関学サッカー山本悠樹、ユニバで優勝してプロの世界へ
2年に1度開催され、「学生のオリンピック」とも呼ばれているのがユニバーシアードです。台湾・台北が舞台だった前回、日本は37個の金メダルを獲得し、夏季大会では初めてメダル獲得ランキング1位となりました。今年は7月3日から14日まで、イタリア・ナポリで開催されます。開幕に先立ち、4years.では今大会に参加する大学生アスリートを紹介します。4人目は男子サッカーの代表に入った関西学院大学4年のMF山本悠樹(草津東)です。
2年続けて関学からガンバへ
サッカーJ1のガンバ大阪は6月11日、来シーズンから関学のMF山本が加入すると発表した。「大きいクラブから話が来てうれしかった。でも、それよりいまはホッとしてる気持ちが大きいです」と山本。関学からはDF髙尾瑠に続く、2年連続のガンバ大阪への入団。山本は昨年の天皇杯で撃破したチームを、新たな居場所に決めた。
少年時代から、漠然と「プロになりたい」と口にしていた。夢が現実に近づいたのは、高2のときだった。全国大会でプロ内定者を擁するチームと対戦。勝ち切ることはできなかったが、「自分にもやれるかもな」と、プロ志望を固めた。そんなとき「大学も考えとけよ」という監督の言葉で大学進学も考えてみた。頭に浮かんだのは、当時、大学タイトル四冠を達成した関学。だが、「本気で考えてはなかった」。信じた道はプロ一本だった。

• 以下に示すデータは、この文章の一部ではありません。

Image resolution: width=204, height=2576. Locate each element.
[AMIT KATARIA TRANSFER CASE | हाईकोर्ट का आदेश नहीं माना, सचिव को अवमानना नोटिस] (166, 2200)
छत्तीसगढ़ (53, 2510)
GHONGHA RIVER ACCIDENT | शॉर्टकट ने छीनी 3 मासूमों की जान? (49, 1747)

いきなり厳しい現実を突きつけられた。意気込んで参加したセレッソ大阪のチーム練習。だが、プレーのレベル、速さ、強さ、すべてに圧倒された。「いまはプロ行っても無理やな、早よ帰りたい」。挫折を味わった。頭の隅に置いてあった大学サッカーの道がよぎる。「残された道は関学しかなかった」。関学では通常、高校生のときに練習会に参加し、セレクションに
けが繰り返し、仲間に救われた
大学サッカーの厳しさも、想像を絶するものだった。入学前の2月から練習に参加。「とにかく練習がキツかった」。すぐにAチームに上がったが、ここでも圧倒された。セレッソ大阪の練習で味わった挫折が蘇った。けがをして、6月にリーグ戦で公式戦初出場を果たしたが、その後も何度もけがを繰り返した。「焦ってました」
折れかけた心を支えてくれたのは、同期だった。当時の1回生で、山本より早くAチームにいたのがMF岩本和希(4年、ガンバ大阪ユース)だ。山本と同じタイミングでけがをし、ともにトレーニングに励むことも多かった。その空間で語り合った。「思っていたことを素直に吐ける場所でした。和希がいたから頑張れた」。また、DF宅野海里(4年、京都サンガユース)も、けがで苦しむ山本を言葉で支えた。「みんなが明るく接してくれたのは大きかった」と山本。心を許せる仲間とともに戦ってきた。
トップ下からボランチへ
チャンスが巡ってきた。1回生の秋、天皇杯2回戦のアルビレックス新潟戦でスタメンに抜てきされた。試合には敗れたものの、前半31分、プロチーム相手にゴールを決めた。その後、リーグ戦でもスタメンに定着し始め、新人賞も受賞。やっとスーパールーキーとして名をはせた。「試合に出し続けてくれてるから、結果を出すしかない」。高校でプロ入りを断念した日から、前へ前へと焦る気持ちを常に抱え、2年間を駆け抜けた。
勝負の3年目。3回生の秋、攻撃参加の多いトップ下から、チームの司令塔となるボランチへ転向。チームにけが人が増えたためのコンバートだった。最初に思ったのが「ゴールに遠いな(笑)」。でも徐々にハマっていった。広い視野が生き、高校時からの課題であった守備面も成長。相手のマークがつかないため、前線に出たら自在に点も取れた。「こっちの方がいいかも」。プロのスカウトからかかる声も、増え始めた。
「結果が残せるボランチになる」。ポジション転向から半年が経ち、描くボランチ像は明確になった。目指すはガンバ大阪の顔。「替えのきかない選手」になることだ。また将来は、海外でのプレーも視野に入れている。「ガンバ大阪は、1年目から試合に出られるチャンスがあるチームだと思ってます。結果を残し続けたい。でも、いまはまだ実力が追いついていない。2年ぐらい待ってほしいです(笑)」。大きな夢を語りながら、謙虚な姿勢ものぞかせた。
ユニバーシアードでは日の丸を背負う。「スタメンで出て優勝したい」。関学の誇るファンタジスタはプロの世界に飛び込む前に、ナポリでひと暴れするつもりだ。